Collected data
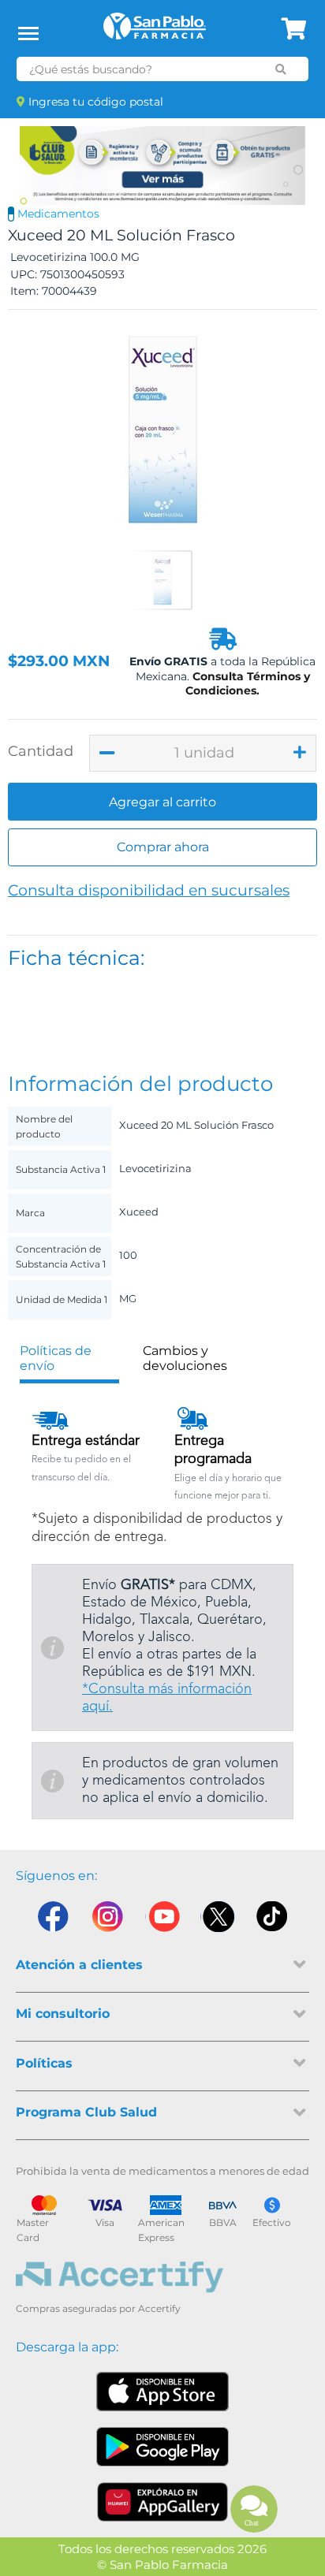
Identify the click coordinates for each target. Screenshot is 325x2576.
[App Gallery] (163, 2502)
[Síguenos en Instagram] (107, 1920)
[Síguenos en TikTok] (273, 1920)
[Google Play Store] (162, 2446)
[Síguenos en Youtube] (162, 1920)
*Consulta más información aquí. (167, 1698)
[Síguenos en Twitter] (217, 1920)
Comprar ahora (163, 846)
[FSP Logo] (154, 31)
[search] (280, 69)
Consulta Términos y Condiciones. (247, 683)
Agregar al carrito (162, 802)
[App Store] (162, 2391)
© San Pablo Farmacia (162, 2564)
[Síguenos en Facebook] (52, 1920)
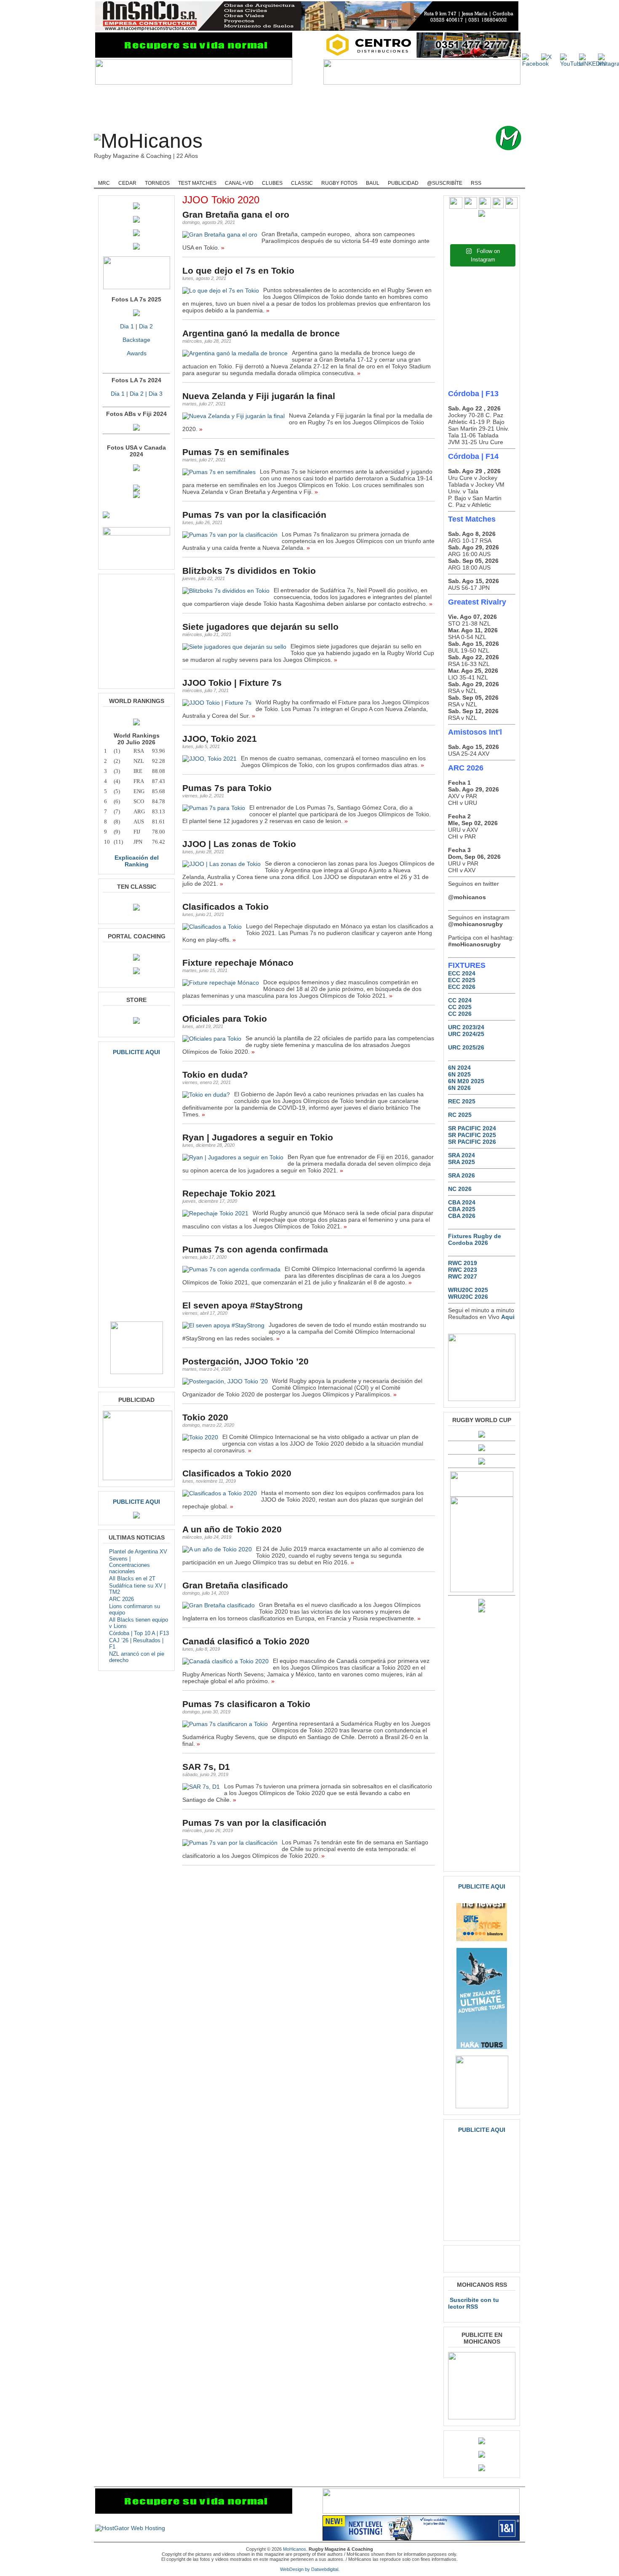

=== WHAT THE TASK ASKS ===
Print exactly the lines from the first line of the records above through the line containing "[search] (280, 69)", leaving out the pictures.

=== COMPLETED EXERCISE ===
Identify the click coordinates for each target. Screenshot is 325x2576.
[App Gallery] (163, 2502)
[Síguenos en Instagram] (107, 1920)
[Síguenos en TikTok] (273, 1920)
[Google Play Store] (162, 2446)
[Síguenos en Youtube] (162, 1920)
*Consulta más información aquí. (167, 1698)
[Síguenos en Twitter] (217, 1920)
Comprar ahora (163, 846)
[FSP Logo] (154, 31)
[search] (280, 69)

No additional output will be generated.